### EXTRACTED TEXT
Here you find how you can scrape (text) elements from a webpage and create a Home Assistant sensor which contains this text. It also works with data from API calls. For each scraper you can define the update time to always get the most actual data.

You can use this data to present on your own dashboard or make automations based on it. Like run the washing machine based on low dynamic energy prices. Show the latest (formula 1) news or show the current weather alarm messages.

This Scrape integration is by default available in Home Assistant.

Home Assistant webscraper

The official info page: https://www.home-assistant.io/integrations/scrape/

On this page I use, as example, the actual dynamic gas price (from a specific provider) and show this on my dashboard.

Eneco Flex gas price on your dashboard

REMARK: It’s not always possible to scrape all text, this also depends on the website structure.


Table of Contents


How it works

The web scraper integration uses underwater the library Beautiful Soup to read first the whole website and then with the, so-called, CSS Selector it grabs the correct HTML element type (like an A, P, LI, TD or DIV element). This selector is normally used to style these elements on a pages with CSS. Then find the corresponding index which contains the element you want to scrape/extract.
In the scrape integration, you can define some extra templating to format and fine-tune the value.

Let’s get started!


Define the CSS Selector and Index

NOTE: Before configuring the Scrape integration in Home Assistant, you need to find first all the required data for it.

The following steps are necessary to take to get the required CSS Selector and Index value for the Scrape integration:

  1. Get the whole webpage source into an online evaluation page;
  2. Find the corresponding CSS Selector for your text;
  3. Strip the unneeded part from the CSS Selector;
  4. Find the corresponding index.

### GIVEN RECORDS

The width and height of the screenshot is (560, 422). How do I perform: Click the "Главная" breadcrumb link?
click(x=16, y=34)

* * *

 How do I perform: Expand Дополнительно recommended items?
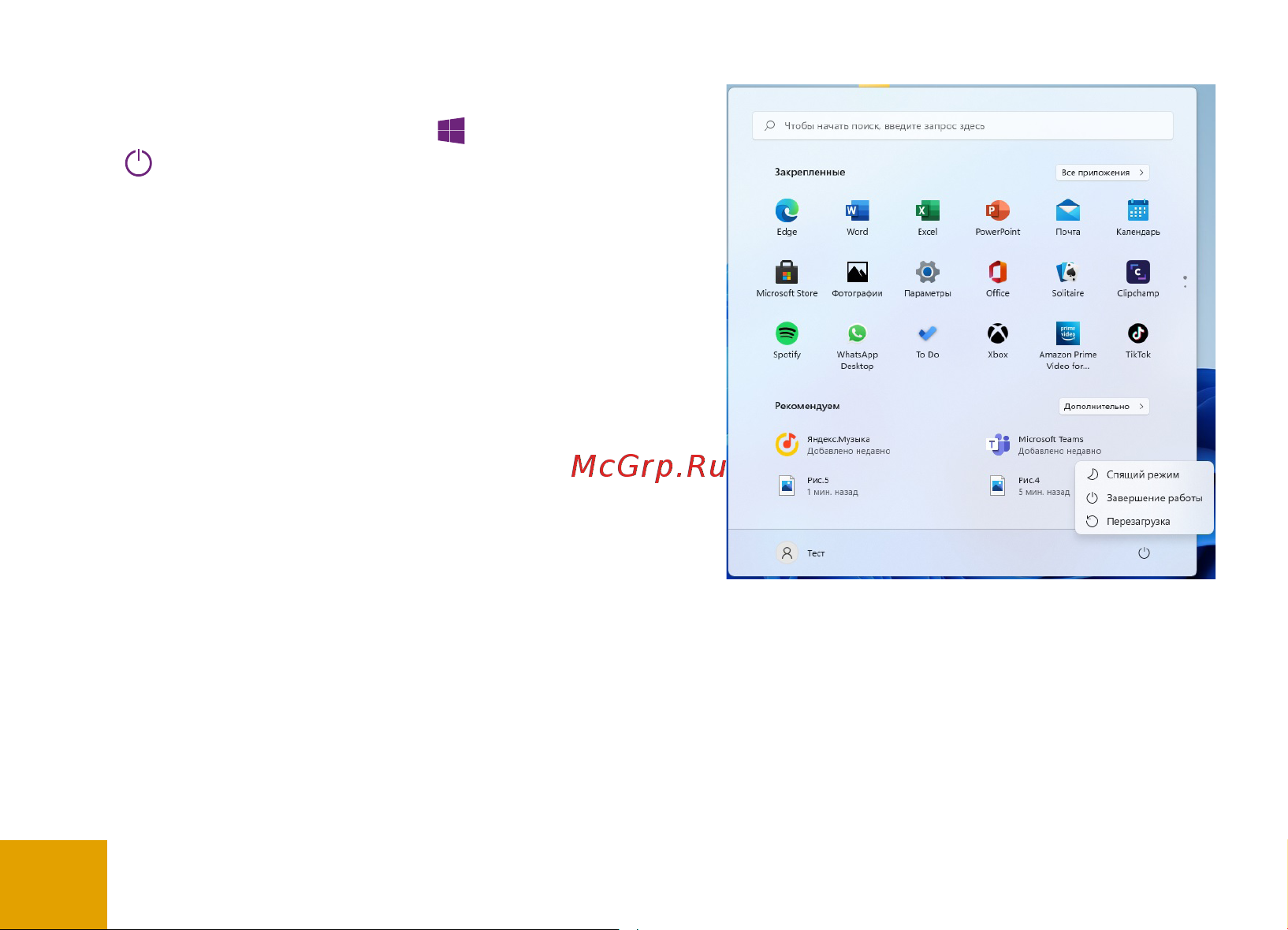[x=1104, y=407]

### DIRECTIVE
In the Home Assistant scraping guide, put "setting up" in place of "configuring" and write out the passage between "Let’s get started!" and "data for it.", inclusive.

### WRITTEN ANSWER
Let’s get started!


Define the CSS Selector and Index

NOTE: Before setting up the Scrape integration in Home Assistant, you need to find first all the required data for it.